◆ Preguntas ◆
1. Responde a estas preguntas sobre el relato del hombre enfermo de Sevilla:
(a) ¿En qué calle de Sevilla se sitúa la escena?
(b) ¿Qué cargo ocupa don Luis Álvarez?
(c) ¿De qué madera ha sacado el hombre enfermo la figura de Dios a golpe de gubia?
2. Redacta la continuación del relato sobre el hombre enfermo de Sevilla a partir de su última oración.

◆ Texto proporcionado ◆
::::::

Es un viernes frío. Noviembre está a punto de terminar. En la calle San Martín, de Sevilla, hay trasiego de gentes. Algunos toman el sol recostados sobre el frío suelo. Son gentes desheredadas de la fortuna. El cielo está plomizo, amenaza lluvia y el viento comienza a ser molesto. De una de las casas de la collación sale don Luis Álvarez, escribano público de la ciudad hispalense. Le acompaña uno de sus escribientes, el cual porta los enseres propios para la escritura.

En el interior de la casa ha quedado un hombre enfermo. En el pórtico de la muerte. Su enfermedad, de la que es consciente, le llevará en breves fechas, tal vez horas, a entregar su alma a Dios. A Dios, al que ha representado en innumerables ocasiones. A Dios, al que ha dado forma en húmedas pellas de barro, arrancado del cauce del viejo Betis. A Dios, al que ha sacado de trozos de cedro a golpe de gubia. A Dios, vivo, sufriente, portando los pecados de la humanidad y muerto en una triste cruz. A Dios, a ese mismo al que pide clemencia en el final de sus postreros días.

::::::

◆ Datos proporcionados ◆
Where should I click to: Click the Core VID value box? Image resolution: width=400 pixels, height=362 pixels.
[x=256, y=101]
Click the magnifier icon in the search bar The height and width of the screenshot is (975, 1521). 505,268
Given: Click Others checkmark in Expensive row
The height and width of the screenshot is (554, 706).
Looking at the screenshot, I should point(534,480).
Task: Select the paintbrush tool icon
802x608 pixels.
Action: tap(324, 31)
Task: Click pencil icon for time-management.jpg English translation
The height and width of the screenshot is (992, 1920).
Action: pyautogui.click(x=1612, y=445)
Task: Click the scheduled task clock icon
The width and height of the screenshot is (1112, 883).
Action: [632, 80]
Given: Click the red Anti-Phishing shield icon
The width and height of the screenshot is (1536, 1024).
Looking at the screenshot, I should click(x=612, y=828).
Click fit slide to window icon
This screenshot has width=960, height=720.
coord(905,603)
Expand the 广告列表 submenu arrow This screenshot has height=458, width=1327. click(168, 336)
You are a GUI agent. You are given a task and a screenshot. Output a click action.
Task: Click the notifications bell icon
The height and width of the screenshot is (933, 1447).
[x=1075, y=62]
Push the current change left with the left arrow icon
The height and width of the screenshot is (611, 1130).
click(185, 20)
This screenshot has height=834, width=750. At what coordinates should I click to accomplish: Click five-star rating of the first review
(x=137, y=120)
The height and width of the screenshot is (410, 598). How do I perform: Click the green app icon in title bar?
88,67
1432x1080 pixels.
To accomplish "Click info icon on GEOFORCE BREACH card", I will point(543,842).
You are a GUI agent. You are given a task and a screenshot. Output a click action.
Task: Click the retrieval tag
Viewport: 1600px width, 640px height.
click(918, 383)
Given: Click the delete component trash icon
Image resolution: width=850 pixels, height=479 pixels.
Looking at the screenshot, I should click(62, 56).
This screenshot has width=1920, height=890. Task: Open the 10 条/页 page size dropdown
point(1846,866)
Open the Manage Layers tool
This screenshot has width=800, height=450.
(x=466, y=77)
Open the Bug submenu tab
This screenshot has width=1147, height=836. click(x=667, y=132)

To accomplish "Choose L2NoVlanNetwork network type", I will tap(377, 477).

::::::

◆ Respuestas por ejercicio ◆
1.
(a) En la calle San Martín.
(b) Es escribano público de la ciudad hispalense.
(c) De cedro.

2.
La fiebre acentúa su padecimiento. Su cuerpo está cansado. Muchos años han pasado desde que llegó de su Córdoba natal. Se marchó a Sevilla, centro del mundo de su época, se formó en el obrador de escultura más importante del Reino y aprendió el oficio con el que fue conocido en su tiempo como el Dios de la madera. Atrás quedaron lustros de trabajo. Sus imágenes realizadas para mayor gloria de Dios y de la iglesia. Ahora solo es un cuerpo enfermo, aunque sano de voluntad.

Así lo refleja el testamento que el escribiente de don Luis Álvarez porta en una carpeta hecha de piel de novillo. La última voluntad del artista, que ya siente el aliento de la muerte, ha quedado plasmada en aquellos pliegos de papel y que con débil pulso ha firmado y rubricado. Ha reconocido su fe y ha encomendado su alma a Dios, dejando todo dispuesto en cuanto a exequias y honras fúnebres. Luego instituye heredera universal de todos sus bienes a su esposa María Flores y dispone su legado de forma ecuánime según su juicio. No quiere morir sin dejar nada por acabar.

En su obrador hay trabajos pendientes. Un Cristo Resucitado para la marquesa de Ayamonte, unas figuras para el retablo mayor del convento de Santa Inés de Sevilla y su último legado para la ciudad que le vio nacer: “…declaro que estoy obligado de hazer una ymagen de nuestra señora de la soledad o angustias de la ciudad de córdoba para el padre maestro fray pedro de góngora, conventual en el convento de sant agustín de la dha ciudad la qual no le faltan tres días de trabajo y está hecho el concierto a tasación y e rrecibido quinientos reales por quenta”.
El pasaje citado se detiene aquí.